I also agree with the framing of the question on the merits in the majority opinion. The relevant question is whether there was agreement that Merdes would not pay interest in the future on the sum that he agreed to repay, $59,950.64. However, in my view no evidence has been presented which points to such an agreement. Merdes’ letter of January 29, 1980, which contains the notation “still owing, interest not included,” is an offer by Merdes to pay the $59,950.64 principal amount which his company owed, but not the interest which had accrued on or before December 31, 1980. On February 14, 1980 Underwood’s counsel accepted Merdes promise to assume personal responsibility for only $59,950.64, relieving him of liability for an alleged $12,476.68 in past due interest. Counsel also countered the payment term with the offer that Merdes would begin to repay the sum owed at $1,000 per month. Merdes’ response on March 15, 1980 accepted this counteroffer and he began making $1,000 payments at that time. Thus the agreement between the parties was that Merdes would pay the sum of $59,950.64 in installments of $1,000 per month. The agreement was made, and the debt became due, on March 15, 1980 because that is when Underwood’s counteroffer was accepted by Merdes. The agreement did not contain any terms protecting Merdes from paying future interest, on and after March 15, 1980, on the sum that he had agreed to pay.

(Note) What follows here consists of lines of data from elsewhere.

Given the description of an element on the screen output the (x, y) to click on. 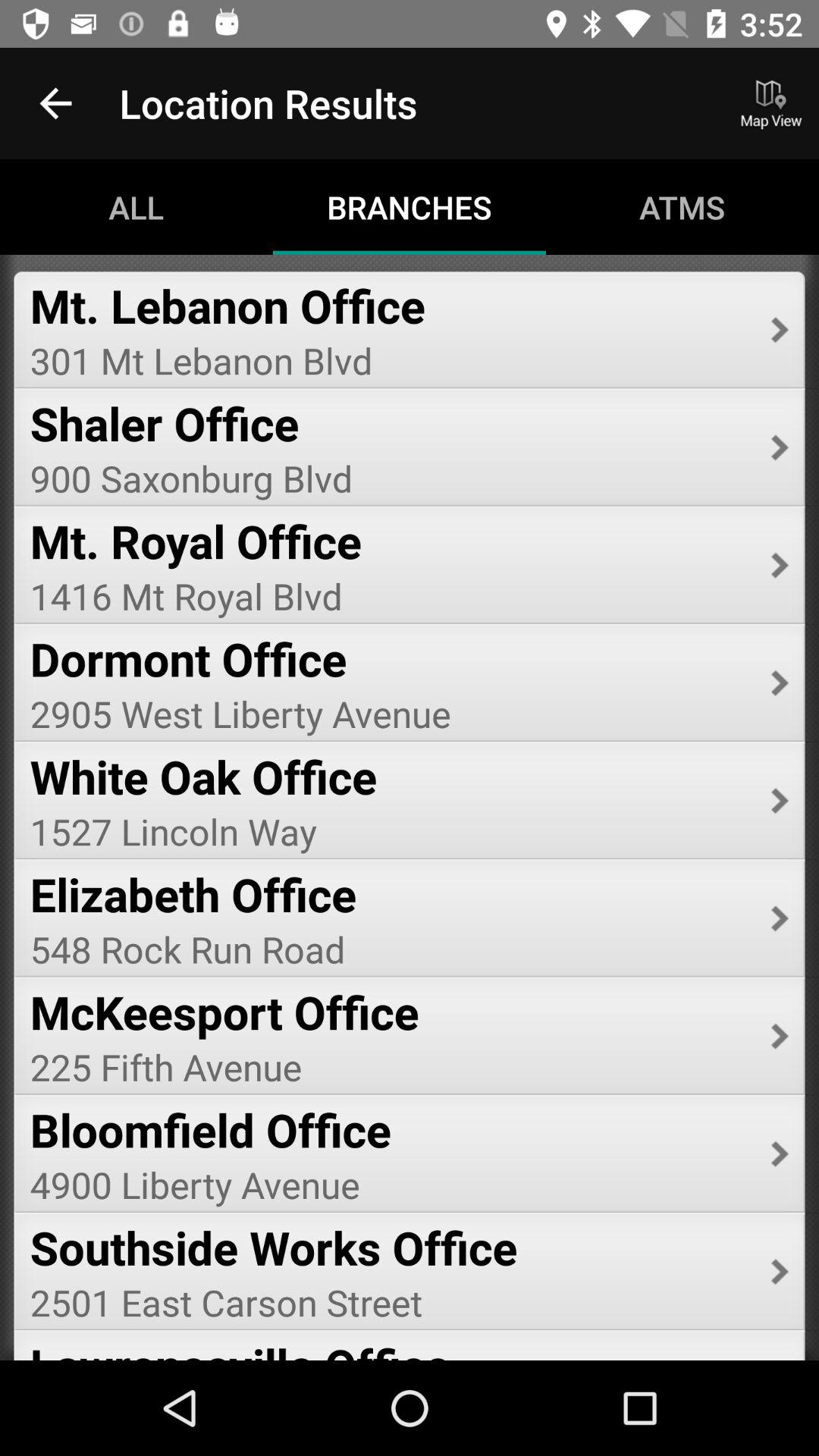
press 900 saxonburg blvd icon (390, 477)
Given the description of an element on the screen output the (x, y) to click on. 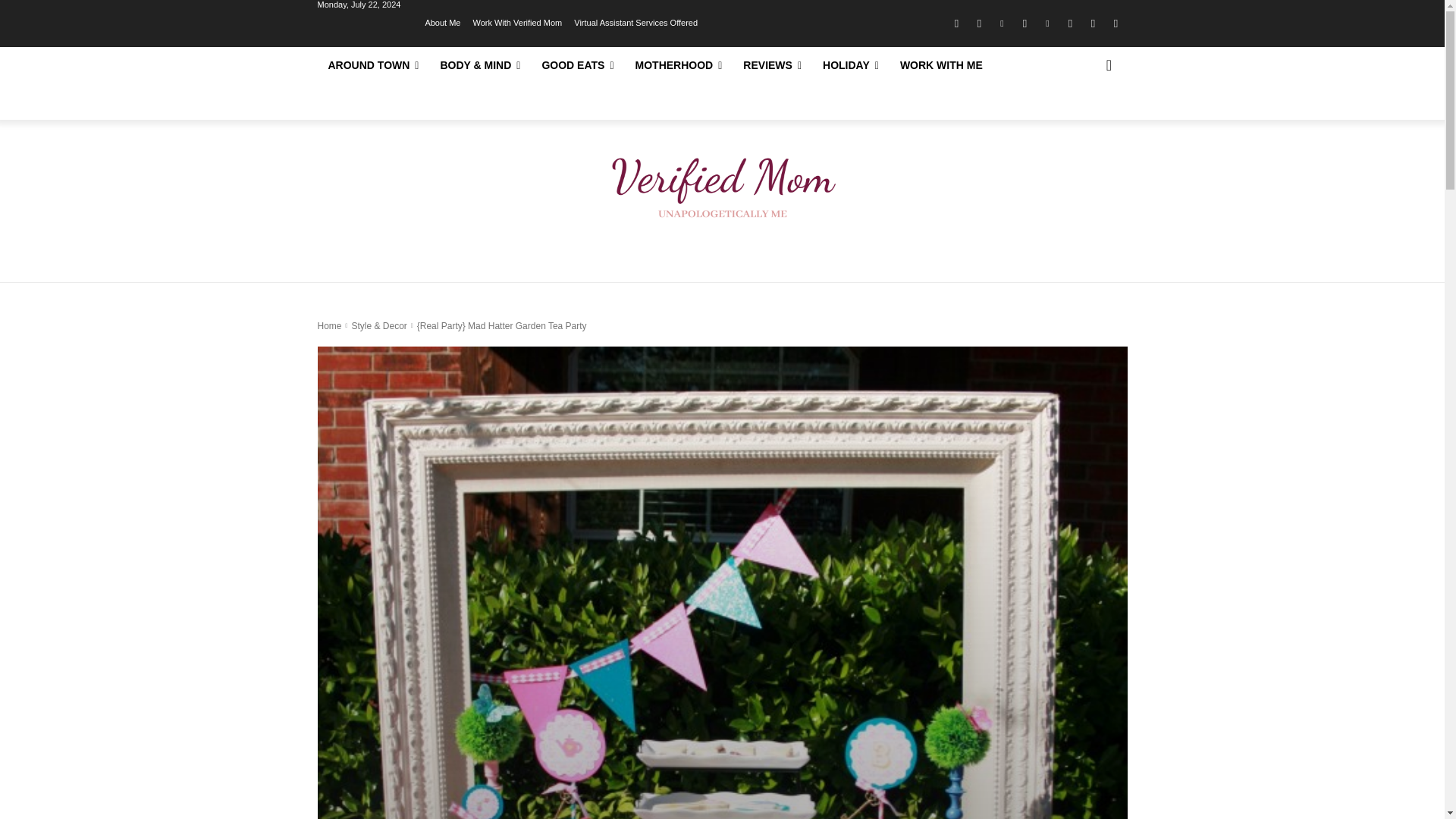
About Me (442, 22)
Virtual Assistant Services Offered (635, 22)
Mail (1024, 23)
AROUND TOWN (373, 64)
Instagram (979, 23)
Pinterest (1046, 23)
Facebook (956, 23)
Work With Verified Mom (516, 22)
Linkedin (1001, 23)
Given the description of an element on the screen output the (x, y) to click on. 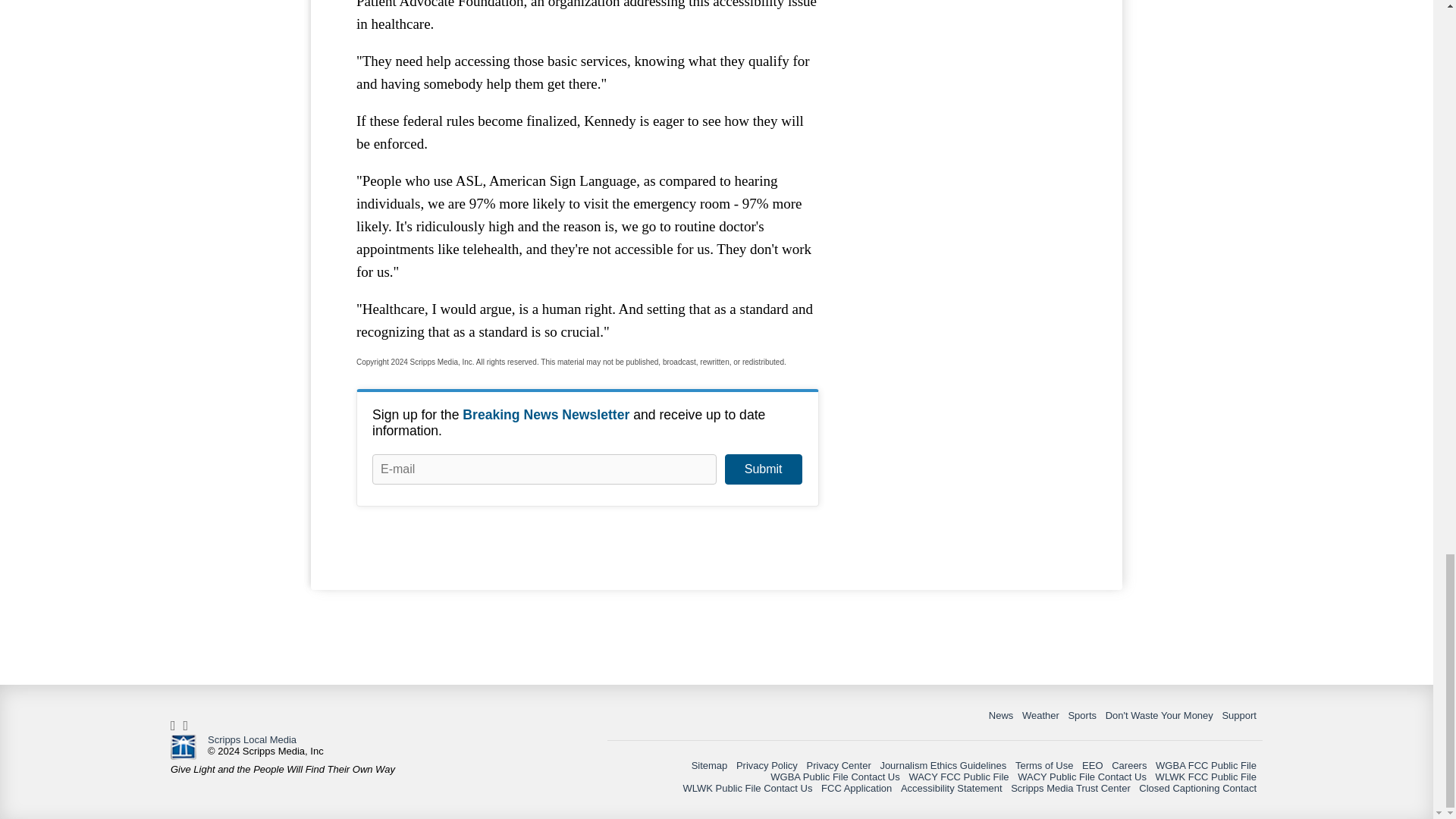
Submit (763, 469)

Under the rule set forth in the majority opinion, interest runs on a debt from the date that the debt becomes due, unless the parties otherwise agree. In this case the parties do not contend that their contract consists of writings other than the three letters mentioned, or of any conversations. In such circumstances, the meaning of the writings which constitute the contract is a question for the court which is appropriate *253for resolution on summary judgment. Peterson v. Wirum, 625 P.2d 866, 870 (Alaska 1981). The only reasonable interpretation of the writings, in my view, is that there was no agreement not to pay interest after March 15 on the principal sum. Thus, Underwood was entitled to summary judgment awarding him interest from the date that the debt became due, on the basis of the parties’ contract.

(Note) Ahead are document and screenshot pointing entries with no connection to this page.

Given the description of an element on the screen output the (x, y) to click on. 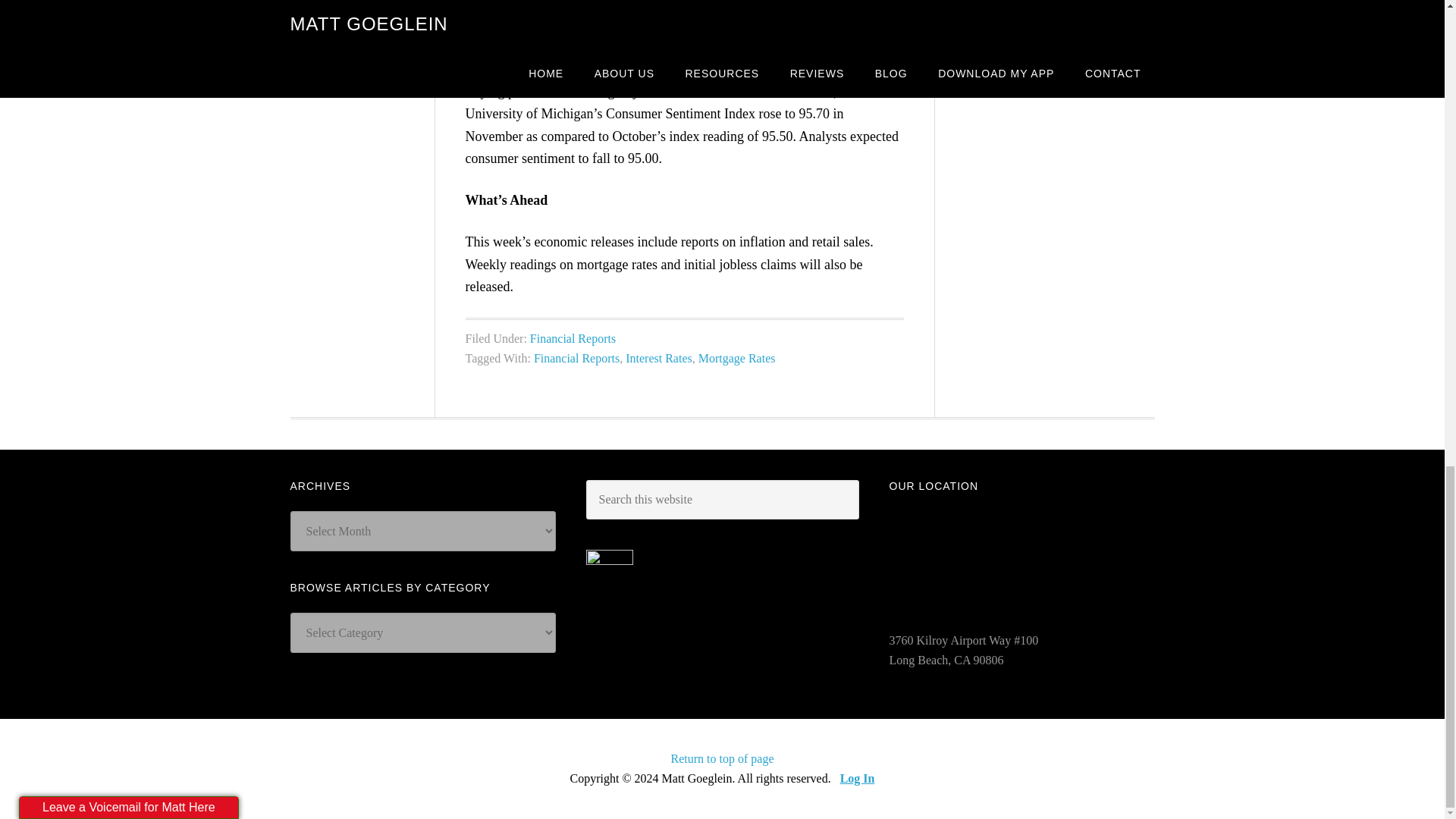
Return to top of page (722, 758)
Financial Reports (572, 338)
Log In (857, 778)
Interest Rates (659, 358)
Financial Reports (577, 358)
Mortgage Rates (737, 358)
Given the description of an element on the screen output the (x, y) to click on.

Underwood, however, was not entitled to interest at the rate of 12%, as he claims. The writings which constitute the contract are before us and they clearly show that there was no agreement on the part of Merdes to pay 12% interest.1 Under such circumstances, the statutory rate of interest, 8% as of March 15, 1980, should be imposed. AS 09.30.070, ch. 107, § 1, SLA 1980; AS 45.45.010(a), ch. 107, § 2, SLA 1980.

For the above reasons I would reverse the judgment of the superior court and remand this case with instructions for the entry of judgment in a sum which reflects Merdes’ obligation to pay the sum of $59,-950.64, with interest at the rate of 8% accruing from and after March 15, 1980.

. Merdes declined Underwood’s offer to have the corporation confess judgment at the rate of 12% interest, insisting on interest at the lower statutory rate. It seems highly improbable that Merdes would assume personal responsibility for interest at the rate of 12%, when the corporation was liable for less. Furthermore, neither party has testified that Merdes promised to pay 12% interest on the debt.